*TEXT SEGMENT:*
= = = = = = =
# Studio Light Power Question?



## keithfullermusic (Nov 21, 2014)

So, I have have two Bowens 500R studio lights. They are rated at 15Ws-500Ws over 5 stops. But what exactly does that mean?

To me I'm guessing that every time a turn it up a stop, it doubles the Ws - but I might be wrong. I would think that it actually has 6 stops which go as follows:

1 - 15Ws
2 - 30Ws
3 - 60Ws
4 - 120Ws (roughly 125)
5 - 240Ws (roughly 250)
6 - 480Ws (roughly 500)

I should also note that I have two dials:

The first is for complete stops (1-5)
The second is for 1/10th stops (0-1)

It actually goes up to 6 (the full stop dial turned to 5, and the 1/10 dial turned up to +1.0), so did Bowens list that incorrectly?


THEN, that leads to my next question - how much dimmer are the 400W and 250W lights? Is the 400W less that 1 stop at full power compared to the 500W, and is the 250W exactly one stop less than the 500W at full power?

I only ask because I'm looking to get a two more lights, and I want to keep my options open. Thanks.


----------



## AcutancePhotography (Nov 21, 2014)

I have this site bookmarked as it has a lot of good information. I hope it helps you too. 

http://www.scantips.com/lights/flashbasics2.html

In your example (1-6) that does represent 5 stops as there are five increments between 1 and 6.


----------



## privatebydesign (Nov 21, 2014)
= = = = = = =
*RECORD LIST:*
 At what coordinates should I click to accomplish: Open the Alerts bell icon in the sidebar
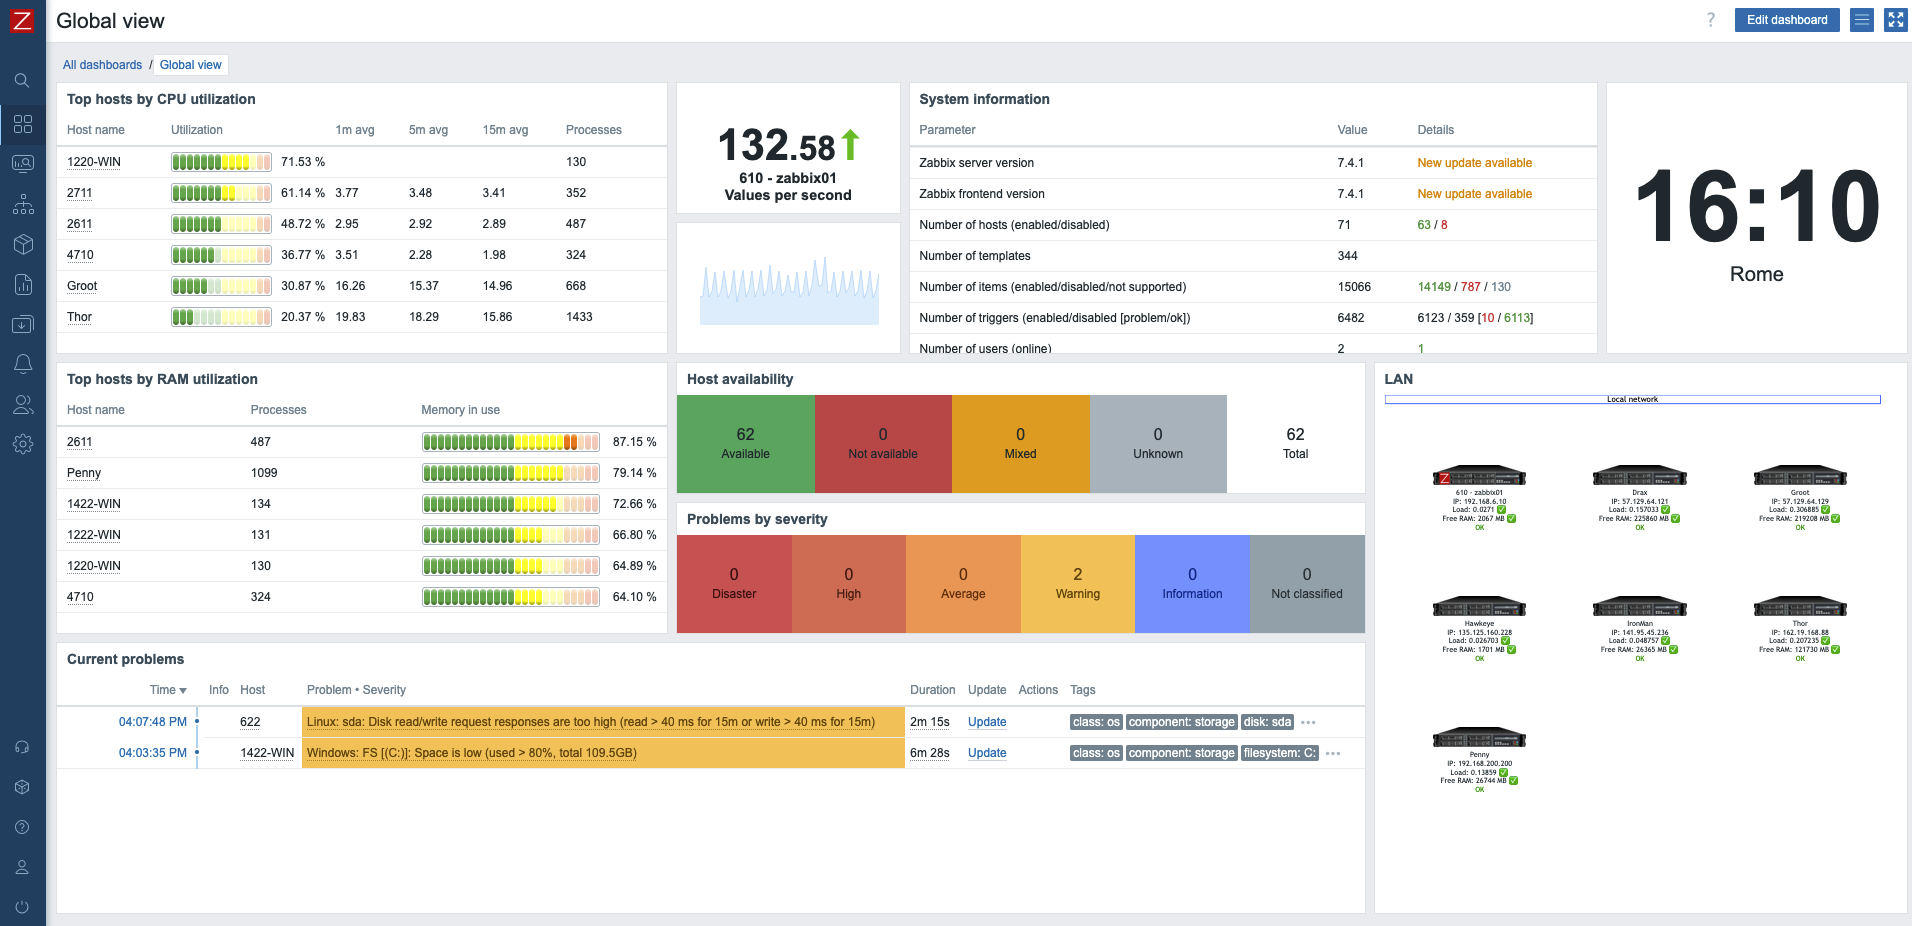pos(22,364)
= = = = = = =
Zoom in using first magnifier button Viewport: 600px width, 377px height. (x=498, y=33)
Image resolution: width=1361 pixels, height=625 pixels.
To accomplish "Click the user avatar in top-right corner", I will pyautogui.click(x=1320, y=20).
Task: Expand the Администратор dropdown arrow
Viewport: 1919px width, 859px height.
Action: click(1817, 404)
= = = = = = =
*TASK REQUIREMENTS:*
- a) In the studio light thread, what model of studio light does the first poster own two of?
- b) Write the next reply in the studio light thread, following on from its last line.

*THE RESPONSES:*
- a) The Bowens 500R.

- b)
You have 5 stops of adjustment over a six stop range. For example if you are at full power, 500Ws, you can come down five stops to 15Ws. The settings on the flash would be :Stops dial 1, Tenths dial 0.0, for 15Ws, now go up to 5 on the Stops dial and you have gone up four stops, then go to the Tenths dial and go up 0.9 stops for a 4.9 stop adjustment range across a 5.9 stop output range.

If they had a zero on the Stops dial and you could input just 0.1 on the Tenths dial you would have full adjustment range of your actual output range.

You are right, the numbers are straightforward, 400Ws is close to 1/3 stop less than 500Ws and 250Ws is one stop less than 500Ws.


----------



## keithfullermusic (Nov 21, 2014)

AcutancePhotography said:


> I have this site bookmarked as it has a lot of good information. I hope it helps you too.
> 
> http://www.scantips.com/lights/flashbasics2.html
> 
> In your example (1-6) that does represent 5 stops as there are five increments between 1 and 6.



thanks for the link. it was very informative.


----------



## keithfullermusic (Nov 21, 2014)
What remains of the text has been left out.